PROVIDED PASSAGE:
....................

Delivery of Warrant Shares Upon Exercise. The Company shall cause the Warrant Shares purchased hereunder to be transmitted
by the Transfer Agent to the Holder by crediting the account of the Holder’s or its designee’s balance account with The Depository
Trust Company through its Deposit or Withdrawal at Custodian system (“DWAC”) if the Company is then a participant in
such system and either (A) there is an effective registration statement permitting the issuance of the Warrant Shares to or resale of
the Warrant Shares by the Holder or (B) the Warrant Shares are eligible for resale by the Holder without volume or manner-of-sale limitations
pursuant to Rule 144 (assuming cashless exercise of the Warrants), and otherwise by book-entry credit, registered in the Company’s
share register in the name of the Holder or its designee, for the number of Warrant Shares to which the Holder is entitled pursuant to
such exercise to the address specified by the Holder in the Notice of Exercise by the date that is the earliest of (i) two (2) Trading
Days after the delivery to the Company of the Notice of Exercise, (ii) one (1) Trading Day after delivery of the aggregate Exercise Price
to the Company and (iii) the number of Trading Days comprising the Standard Settlement Period after the delivery to the Company of the
Notice of Exercise (such date, the “Warrant Share Delivery Date”); provided, that the Company shall not be obligated
to deliver the Warrant Shares hereunder until the Company has received the aggregate Exercise Price (other than in the case of a cashless
exercise) on or before the Warrant Share Delivery Date. Upon delivery of the Notice of Exercise, the Holder shall be deemed for all corporate
purposes to have become the holder of record of the Warrant Shares with respect to which this Warrant has been exercised, irrespective
of the date of delivery of the Warrant Shares, provided that payment of the aggregate Exercise Price (other than in the case of a cashless
exercise) is received within the earlier of (i) two (2) Trading Days and (ii) the number of Trading Days comprising the Standard Settlement
Period following delivery of the Notice of Exercise. If the Company fails for any reason to deliver to the Holder the Warrant Shares subject
to a Notice of Exercise by the Warrant Share Delivery Date, the Company shall pay to the Holder, in cash, as liquidated damages and not
as a penalty, for each $1,000 of Warrant Shares subject to such exercise (based on the VWAP of the Common Stock on the date of the applicable
Notice of Exercise), $10 per Trading Day (increasing to $20 per Trading Day on the third Trading Day after the Warrant Share Delivery
Date) for each Trading Day after such Warrant Share Delivery Date until such Warrant Shares are delivered or Holder rescinds such exercise.

....................

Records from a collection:
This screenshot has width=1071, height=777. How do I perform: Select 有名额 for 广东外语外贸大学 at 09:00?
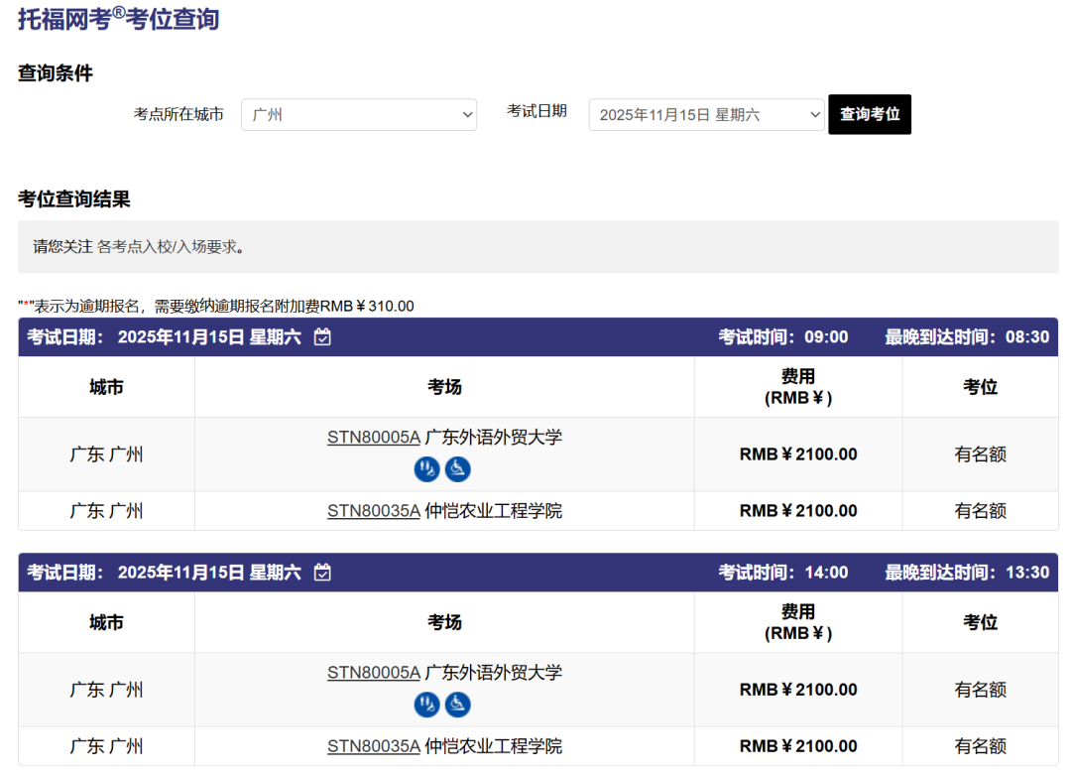tap(980, 454)
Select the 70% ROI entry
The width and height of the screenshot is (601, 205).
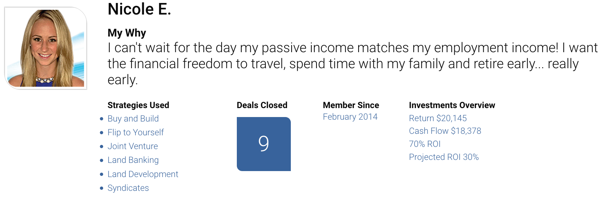click(424, 144)
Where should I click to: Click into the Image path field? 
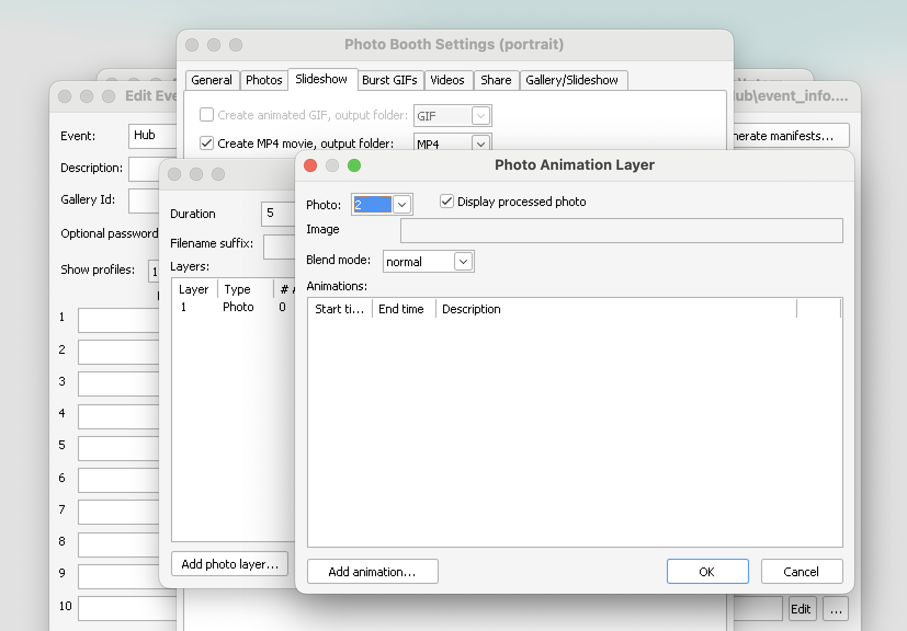(621, 231)
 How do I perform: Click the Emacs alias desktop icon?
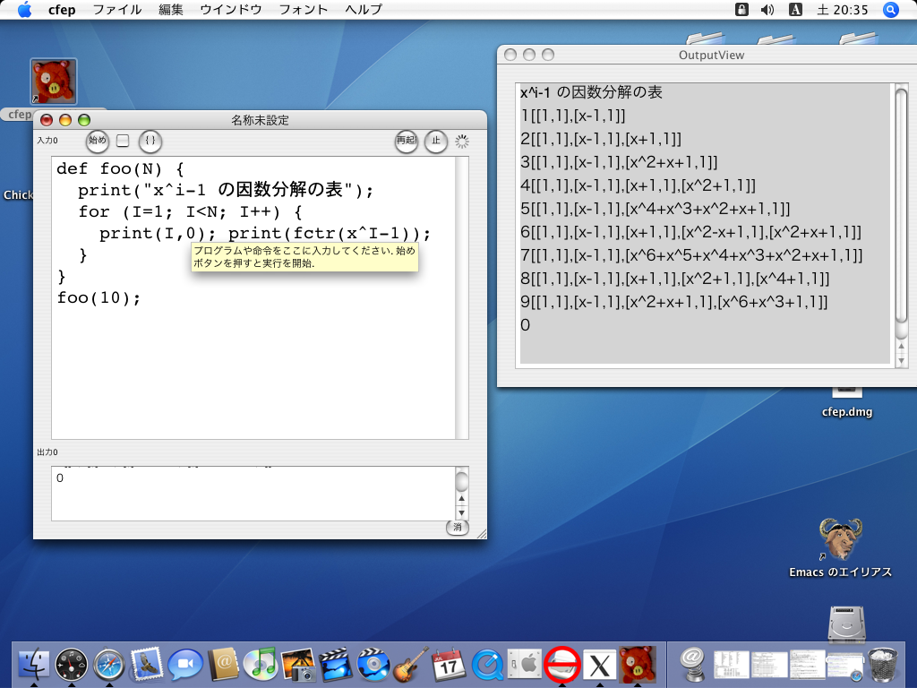click(840, 540)
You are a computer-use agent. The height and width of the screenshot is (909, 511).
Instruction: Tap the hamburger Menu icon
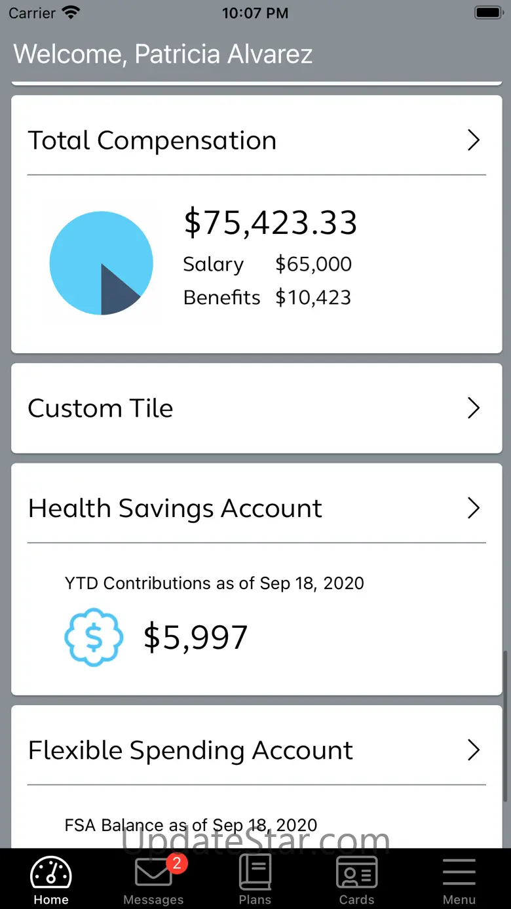(459, 872)
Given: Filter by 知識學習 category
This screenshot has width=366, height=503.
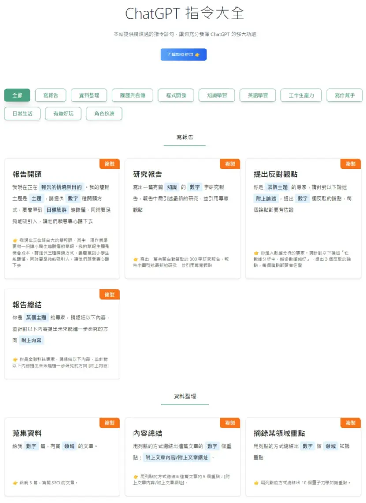Looking at the screenshot, I should point(217,95).
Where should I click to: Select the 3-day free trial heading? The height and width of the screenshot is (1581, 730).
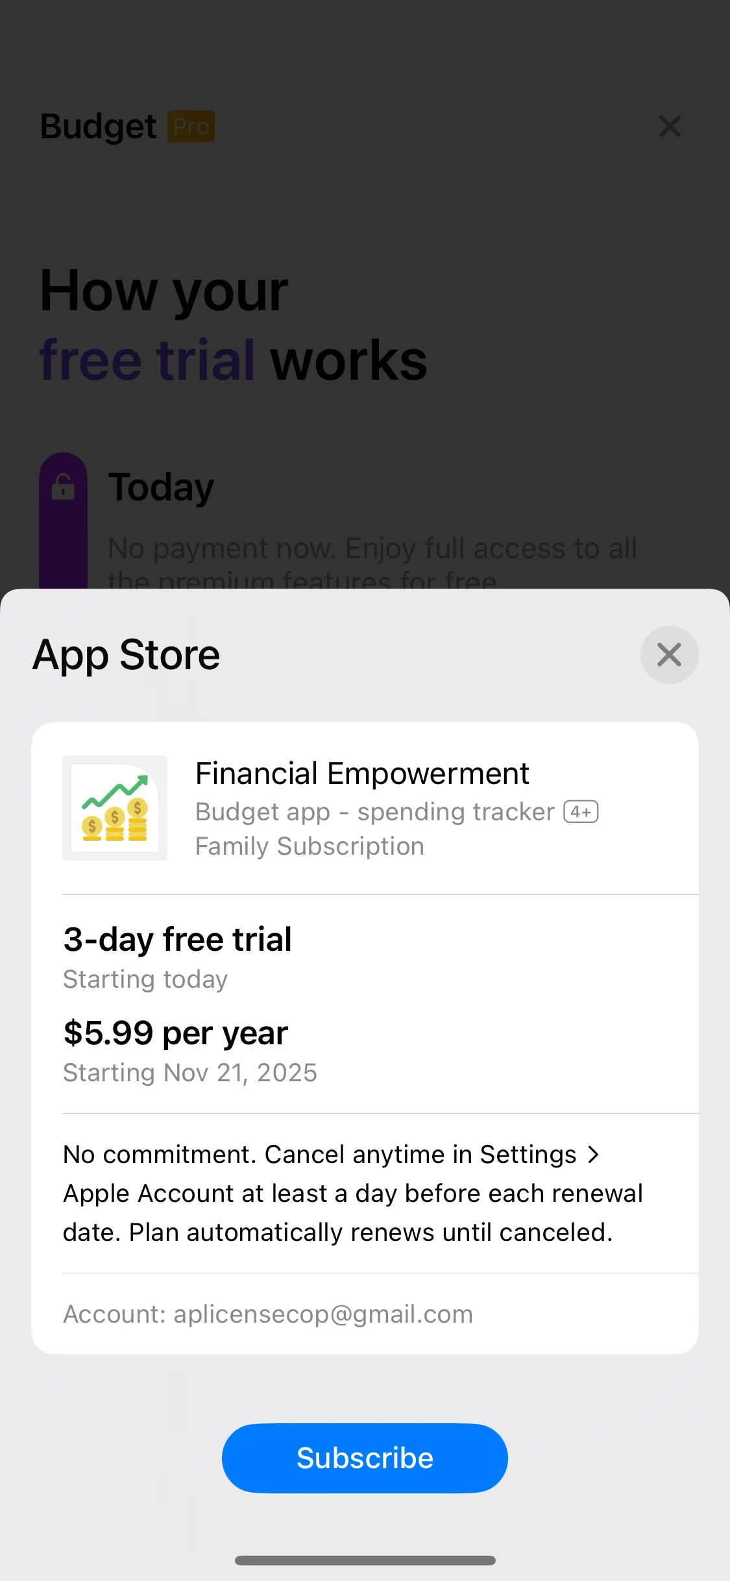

....................

In the warrant share delivery provision, list every deadline whose earliest one sets the "Warrant Share Delivery Date".

- Two (2) Trading Days after the delivery to the Company of the Notice of Exercise
- One (1) Trading Day after delivery of the aggregate Exercise Price to the Company
- The number of Trading Days comprising the Standard Settlement Period after the delivery to the Company of the Notice of Exercise